-------- Material provided
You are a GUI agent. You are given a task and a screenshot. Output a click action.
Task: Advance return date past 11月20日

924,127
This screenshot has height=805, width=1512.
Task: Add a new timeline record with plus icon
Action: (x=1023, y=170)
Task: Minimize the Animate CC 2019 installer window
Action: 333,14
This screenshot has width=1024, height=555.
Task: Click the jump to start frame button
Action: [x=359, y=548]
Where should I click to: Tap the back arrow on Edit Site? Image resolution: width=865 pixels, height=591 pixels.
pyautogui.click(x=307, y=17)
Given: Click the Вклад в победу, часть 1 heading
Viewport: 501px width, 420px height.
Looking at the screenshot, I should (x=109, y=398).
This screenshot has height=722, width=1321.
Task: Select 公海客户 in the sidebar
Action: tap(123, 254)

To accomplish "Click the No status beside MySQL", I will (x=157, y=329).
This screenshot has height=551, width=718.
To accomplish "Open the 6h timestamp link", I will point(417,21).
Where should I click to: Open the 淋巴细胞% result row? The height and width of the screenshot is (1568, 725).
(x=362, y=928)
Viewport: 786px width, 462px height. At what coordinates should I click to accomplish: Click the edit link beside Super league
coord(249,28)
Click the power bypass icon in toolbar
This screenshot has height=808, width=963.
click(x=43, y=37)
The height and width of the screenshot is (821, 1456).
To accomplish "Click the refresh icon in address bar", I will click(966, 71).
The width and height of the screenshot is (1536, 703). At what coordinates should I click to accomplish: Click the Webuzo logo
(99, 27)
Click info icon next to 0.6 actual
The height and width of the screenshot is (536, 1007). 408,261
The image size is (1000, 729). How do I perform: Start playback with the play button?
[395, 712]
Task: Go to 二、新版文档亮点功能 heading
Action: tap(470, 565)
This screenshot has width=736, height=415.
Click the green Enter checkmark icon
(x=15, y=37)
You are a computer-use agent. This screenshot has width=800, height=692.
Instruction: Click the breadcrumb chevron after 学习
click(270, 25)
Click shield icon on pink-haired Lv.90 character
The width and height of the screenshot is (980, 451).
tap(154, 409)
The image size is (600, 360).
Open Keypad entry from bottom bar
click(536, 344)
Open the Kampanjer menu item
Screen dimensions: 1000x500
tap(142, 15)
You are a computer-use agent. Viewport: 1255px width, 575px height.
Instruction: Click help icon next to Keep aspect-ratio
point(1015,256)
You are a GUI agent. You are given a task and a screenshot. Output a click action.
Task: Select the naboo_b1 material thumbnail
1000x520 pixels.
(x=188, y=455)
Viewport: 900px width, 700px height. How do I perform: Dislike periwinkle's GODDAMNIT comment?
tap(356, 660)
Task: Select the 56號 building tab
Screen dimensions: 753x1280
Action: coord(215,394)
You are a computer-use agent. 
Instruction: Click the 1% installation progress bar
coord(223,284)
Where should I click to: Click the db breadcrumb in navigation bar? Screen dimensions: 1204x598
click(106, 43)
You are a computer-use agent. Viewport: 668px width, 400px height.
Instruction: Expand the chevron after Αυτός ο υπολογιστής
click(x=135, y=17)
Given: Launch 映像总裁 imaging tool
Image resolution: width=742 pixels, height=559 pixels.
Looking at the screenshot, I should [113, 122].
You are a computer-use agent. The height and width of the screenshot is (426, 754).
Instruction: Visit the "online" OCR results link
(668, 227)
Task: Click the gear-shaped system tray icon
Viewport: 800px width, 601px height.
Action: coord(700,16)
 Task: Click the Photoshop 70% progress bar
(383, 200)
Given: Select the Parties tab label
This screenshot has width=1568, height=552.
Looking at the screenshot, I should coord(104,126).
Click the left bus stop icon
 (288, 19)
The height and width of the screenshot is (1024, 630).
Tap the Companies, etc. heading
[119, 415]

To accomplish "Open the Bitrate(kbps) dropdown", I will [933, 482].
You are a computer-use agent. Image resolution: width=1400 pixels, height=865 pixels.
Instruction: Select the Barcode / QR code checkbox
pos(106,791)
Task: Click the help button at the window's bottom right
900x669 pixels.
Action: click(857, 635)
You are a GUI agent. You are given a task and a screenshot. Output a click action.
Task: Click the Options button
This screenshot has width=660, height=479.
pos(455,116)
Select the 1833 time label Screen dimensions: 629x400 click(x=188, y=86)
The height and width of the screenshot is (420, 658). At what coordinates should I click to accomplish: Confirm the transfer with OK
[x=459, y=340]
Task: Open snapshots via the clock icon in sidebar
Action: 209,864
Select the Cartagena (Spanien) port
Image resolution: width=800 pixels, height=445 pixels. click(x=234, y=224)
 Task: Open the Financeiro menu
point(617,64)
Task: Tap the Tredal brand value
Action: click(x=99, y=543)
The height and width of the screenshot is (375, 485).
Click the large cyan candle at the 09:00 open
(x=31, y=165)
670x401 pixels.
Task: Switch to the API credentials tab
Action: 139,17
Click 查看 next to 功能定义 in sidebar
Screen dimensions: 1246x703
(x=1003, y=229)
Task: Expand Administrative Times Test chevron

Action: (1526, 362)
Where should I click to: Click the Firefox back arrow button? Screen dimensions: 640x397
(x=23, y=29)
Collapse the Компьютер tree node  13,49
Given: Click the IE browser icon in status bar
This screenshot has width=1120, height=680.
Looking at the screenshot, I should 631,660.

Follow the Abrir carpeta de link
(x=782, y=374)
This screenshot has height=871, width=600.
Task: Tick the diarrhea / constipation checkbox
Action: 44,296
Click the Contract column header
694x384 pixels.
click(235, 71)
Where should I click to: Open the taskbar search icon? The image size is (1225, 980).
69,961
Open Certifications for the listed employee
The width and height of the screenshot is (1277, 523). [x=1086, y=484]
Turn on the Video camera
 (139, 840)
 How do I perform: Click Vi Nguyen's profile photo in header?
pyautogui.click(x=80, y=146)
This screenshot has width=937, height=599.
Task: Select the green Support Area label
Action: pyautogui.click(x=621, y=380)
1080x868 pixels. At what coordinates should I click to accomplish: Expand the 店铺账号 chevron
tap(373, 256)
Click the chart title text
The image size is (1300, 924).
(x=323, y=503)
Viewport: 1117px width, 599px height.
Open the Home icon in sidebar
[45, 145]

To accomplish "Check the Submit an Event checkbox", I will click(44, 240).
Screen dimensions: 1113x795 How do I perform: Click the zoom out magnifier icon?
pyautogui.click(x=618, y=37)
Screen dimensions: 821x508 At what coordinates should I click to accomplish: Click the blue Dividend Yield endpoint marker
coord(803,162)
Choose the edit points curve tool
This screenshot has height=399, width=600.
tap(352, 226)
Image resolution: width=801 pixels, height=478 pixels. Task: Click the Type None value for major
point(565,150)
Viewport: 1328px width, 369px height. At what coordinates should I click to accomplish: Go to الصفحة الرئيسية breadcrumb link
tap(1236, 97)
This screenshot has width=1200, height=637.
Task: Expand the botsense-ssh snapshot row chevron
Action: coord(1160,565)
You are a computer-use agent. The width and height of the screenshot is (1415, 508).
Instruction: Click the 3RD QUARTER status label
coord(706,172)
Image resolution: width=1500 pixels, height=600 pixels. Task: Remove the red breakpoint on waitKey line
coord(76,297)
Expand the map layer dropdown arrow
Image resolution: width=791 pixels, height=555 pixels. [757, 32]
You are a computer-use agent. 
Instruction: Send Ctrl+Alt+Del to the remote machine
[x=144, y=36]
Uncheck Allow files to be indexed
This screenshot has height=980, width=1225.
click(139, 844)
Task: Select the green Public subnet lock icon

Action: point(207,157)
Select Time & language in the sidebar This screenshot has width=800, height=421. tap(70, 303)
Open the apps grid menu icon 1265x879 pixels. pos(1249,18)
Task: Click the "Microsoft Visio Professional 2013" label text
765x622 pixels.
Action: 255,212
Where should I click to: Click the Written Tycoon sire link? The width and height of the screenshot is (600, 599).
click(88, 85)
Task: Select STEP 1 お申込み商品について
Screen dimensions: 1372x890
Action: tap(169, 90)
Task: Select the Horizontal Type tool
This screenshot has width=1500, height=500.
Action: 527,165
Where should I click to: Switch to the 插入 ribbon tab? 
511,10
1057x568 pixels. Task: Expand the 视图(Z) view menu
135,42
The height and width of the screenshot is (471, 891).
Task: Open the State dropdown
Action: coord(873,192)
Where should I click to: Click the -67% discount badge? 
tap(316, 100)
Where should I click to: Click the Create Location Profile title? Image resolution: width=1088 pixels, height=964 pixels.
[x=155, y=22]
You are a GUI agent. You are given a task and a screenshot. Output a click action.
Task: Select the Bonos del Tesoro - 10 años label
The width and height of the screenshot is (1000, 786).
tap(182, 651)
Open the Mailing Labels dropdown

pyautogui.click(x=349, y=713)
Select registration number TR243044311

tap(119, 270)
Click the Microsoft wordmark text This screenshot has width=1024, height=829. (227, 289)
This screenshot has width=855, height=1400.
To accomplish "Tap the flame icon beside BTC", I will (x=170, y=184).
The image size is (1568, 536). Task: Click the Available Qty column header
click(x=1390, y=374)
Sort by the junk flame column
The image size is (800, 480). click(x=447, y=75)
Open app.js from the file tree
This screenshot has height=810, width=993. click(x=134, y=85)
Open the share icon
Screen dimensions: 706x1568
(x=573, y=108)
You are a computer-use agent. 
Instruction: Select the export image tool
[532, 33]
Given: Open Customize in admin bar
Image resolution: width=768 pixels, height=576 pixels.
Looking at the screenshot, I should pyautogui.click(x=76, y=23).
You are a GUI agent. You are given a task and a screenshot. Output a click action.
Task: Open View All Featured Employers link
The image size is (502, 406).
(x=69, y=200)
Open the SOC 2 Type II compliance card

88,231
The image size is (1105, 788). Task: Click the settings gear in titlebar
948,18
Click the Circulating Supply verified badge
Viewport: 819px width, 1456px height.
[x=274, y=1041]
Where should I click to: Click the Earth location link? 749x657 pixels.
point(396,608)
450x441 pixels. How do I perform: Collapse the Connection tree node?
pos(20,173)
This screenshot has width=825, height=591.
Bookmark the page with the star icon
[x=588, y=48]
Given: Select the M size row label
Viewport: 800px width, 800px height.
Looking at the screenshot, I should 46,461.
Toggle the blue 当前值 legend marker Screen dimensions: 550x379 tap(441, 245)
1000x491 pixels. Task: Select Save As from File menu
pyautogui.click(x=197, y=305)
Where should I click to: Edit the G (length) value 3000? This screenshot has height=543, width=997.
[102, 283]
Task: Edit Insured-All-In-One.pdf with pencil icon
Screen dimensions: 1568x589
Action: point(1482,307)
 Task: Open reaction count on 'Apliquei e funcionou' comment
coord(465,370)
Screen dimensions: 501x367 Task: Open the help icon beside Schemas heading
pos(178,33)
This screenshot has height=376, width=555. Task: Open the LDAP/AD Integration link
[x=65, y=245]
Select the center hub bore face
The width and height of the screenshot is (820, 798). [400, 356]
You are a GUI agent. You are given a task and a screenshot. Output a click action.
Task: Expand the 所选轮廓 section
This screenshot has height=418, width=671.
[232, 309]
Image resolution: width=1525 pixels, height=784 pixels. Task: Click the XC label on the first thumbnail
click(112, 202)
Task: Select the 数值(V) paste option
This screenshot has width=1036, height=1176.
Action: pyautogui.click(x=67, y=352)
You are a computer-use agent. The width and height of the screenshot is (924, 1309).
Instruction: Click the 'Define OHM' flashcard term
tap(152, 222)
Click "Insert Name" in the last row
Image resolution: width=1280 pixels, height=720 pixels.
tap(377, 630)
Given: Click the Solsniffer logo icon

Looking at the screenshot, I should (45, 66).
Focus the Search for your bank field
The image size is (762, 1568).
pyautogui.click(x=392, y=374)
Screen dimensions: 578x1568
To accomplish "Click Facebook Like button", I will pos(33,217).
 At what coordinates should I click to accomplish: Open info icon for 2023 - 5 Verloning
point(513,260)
----------------
Find out how many lines of the listing above include the word "Microsoft", and give that number alone.

2